Somewhere along the line, maybe in their 22nd or 23rd year of formal education, medical doctors apparently lose the ability to distinguish shinola from ... the other stuff. Fortunately, the good folks at the FDA are on the case.
It’s taken a couple of years since the widely publicized, billion-dollar fines of Pfizer and Lilly for off-label product promotion for the full, chilling effects to reach ophthalmology. But you can easily spot them now in this profession. I’m not talking about the truly effective measures like keeping dangerous influences (pens, golf balls, well-fed spouses) a safe distance from impressionable medical minds. I mean actually hindering communication among doctors.
One of the places that becomes obvious is in the area of “promotional” activities by industry, which according the agency, is essentially anything but an accredited CME course or a peer-reviewed publication. Share off-label information in accredited course or journal publication, as long as the information is identified as such, and you’re safe. Complicating the issue is the fact that the agency considers any data other than that used to secure the initial approval of a product to be off-label. So even legitimate, unbiased, evidence-based data that deviates from the original labeling data is considered off-label and restricted in promotional settings.
Off-label promotion is not inherently evil. Even the FDA recognizes this, at least if lip service counts as recognition.
In seeking to combat the evils of unfounded and distorted marketing messages, the agency’s policies have actually inhibited one of the best methods of accomplishing that goal: letting doctors share their clinical experience.

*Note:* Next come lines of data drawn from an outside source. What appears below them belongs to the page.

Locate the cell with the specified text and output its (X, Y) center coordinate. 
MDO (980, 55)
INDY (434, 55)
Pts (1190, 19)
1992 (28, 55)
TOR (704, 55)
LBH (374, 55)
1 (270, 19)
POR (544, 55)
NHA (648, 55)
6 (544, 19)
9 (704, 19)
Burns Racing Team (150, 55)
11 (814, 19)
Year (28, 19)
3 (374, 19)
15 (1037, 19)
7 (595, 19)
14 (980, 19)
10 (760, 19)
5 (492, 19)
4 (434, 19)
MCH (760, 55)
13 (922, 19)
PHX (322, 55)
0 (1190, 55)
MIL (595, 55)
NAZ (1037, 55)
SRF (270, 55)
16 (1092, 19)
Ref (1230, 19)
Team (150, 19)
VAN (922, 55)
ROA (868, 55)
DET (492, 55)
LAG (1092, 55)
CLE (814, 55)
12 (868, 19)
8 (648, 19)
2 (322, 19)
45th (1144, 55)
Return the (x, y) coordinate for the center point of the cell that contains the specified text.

So let’s go the other way. Let’s find a way to embrace, even encourage well-founded, scientifically valid off-label communication. Instead of running from and restricting off-label communication, the FDA should manage and encourage legitimate off-label communication in recognition of the reality that some of the best information about drugs, devices and instruments develops after the FDA approval, when “field-testing” in actual practice begins.
Let’s get even closer to home. Why shouldn’t each specialty have a hand in determining what is legitimate off-label use? Take some of the dollars already being paid to the FDA for user fees and send enough of it the AAO’s way to fund a panel of eye surgeons who would evaluate proposed off-label promotion from manufacturers and render an opinion on its validity and impartiality. Industry is already accustomed to paying user fees that keep the FDA afloat. Think they’d kick in a little more to be free of the burden of being bound and gagged with regard to promotion? I’m betting they would.
There are a thousand different ways to protect a patient population ill-prepared to sift off-label fact from fiction while alllowing legitimate business promotion. Stifling communication among physicians is not one of them.